> [TEXTO MOSTRADO]
Necesito reconocerles que en aquellos días la reciente disolución de ese grupo adquirió matices rocambolescos, ya que había en el grupo –hablo de La Zaperoteca– quienes criticaban acerbamente a los “agentes culturales imperialistas”, mientras que otros hablaban del virtuosismo de los británicos y su manifiesta posición “comprometida”; lo cual, aseguraban se había demostrado fehacientemente al devolver la Orden del Imperio Británico, o la participación de George Harrison para la realización de El Concierto para Bangladesh.

Entre pitos y flautas, al compás de Cardenal y Neruda, del timbo al tambo y afinando eso que llaman cultura general, aprendí a disfrutar del disuelto grupo y supe que había sido en una ciudad llamada Liverpool donde había nacido el mito. Como bien han de tener la certeza, por aquello de que más parejero que yo hay que encargarlo, y por mi eterno suspiro ante los aviones, trenes o cuanto chisme sirva para llevarme de un lado al otro, la británica ciudad se convirtió en una de mis tantas Mecas particulares.

> [EXTRACTO DE DATOS]
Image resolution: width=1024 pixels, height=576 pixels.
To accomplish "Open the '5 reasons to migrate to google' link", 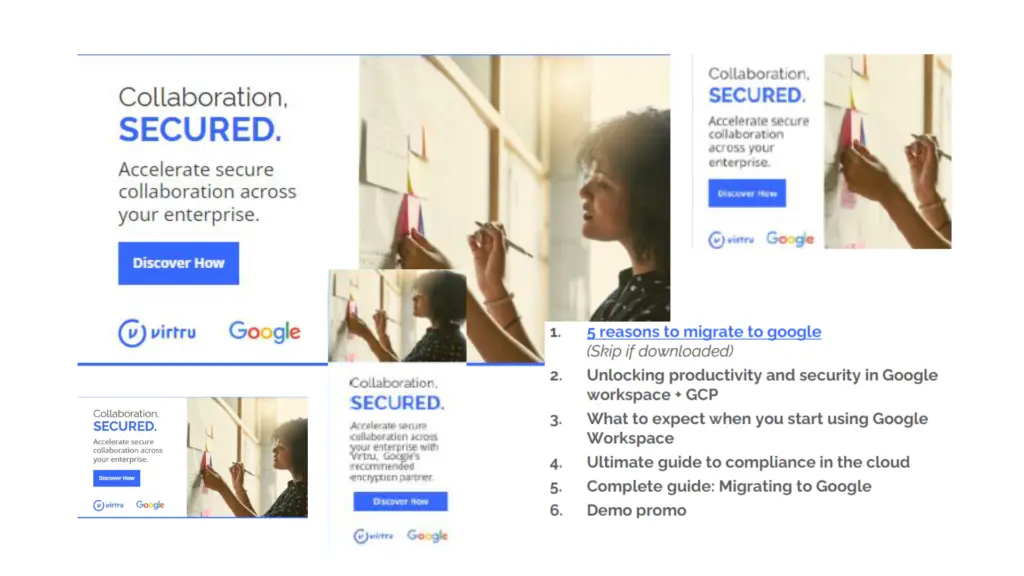I will coord(703,332).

> [OBJETIVOS]
1. Enumera todos los nombres de personas que aparecen en el texto mostrado.
2. Reescribe el fragmento del texto mostrado que va desde "Entre pitos y" hasta "tantas Mecas particulares.", ambos incluidos, cambiando "aviones" por "barcos".
3. Contesta estas preguntas sobre el texto mostrado:
(a) ¿Cómo se llama el grupo del que habla el narrador entre guiones?
(b) ¿Qué condecoración se dice que devolvieron los británicos?
(c) ¿En qué ciudad había nacido el mito?
Responde basándote únicamente en el texto mostrado.

> [RESPUESTAS COMPLETAS]
1. George Harrison, Cardenal, Neruda

2.
Entre pitos y flautas, al compás de Cardenal y Neruda, del timbo al tambo y afinando eso que llaman cultura general, aprendí a disfrutar del disuelto grupo y supe que había sido en una ciudad llamada Liverpool donde había nacido el mito. Como bien han de tener la certeza, por aquello de que más parejero que yo hay que encargarlo, y por mi eterno suspiro ante los barcos, trenes o cuanto chisme sirva para llevarme de un lado al otro, la británica ciudad se convirtió en una de mis tantas Mecas particulares.

3.
(a) La Zaperoteca.
(b) La Orden del Imperio Británico.
(c) En Liverpool.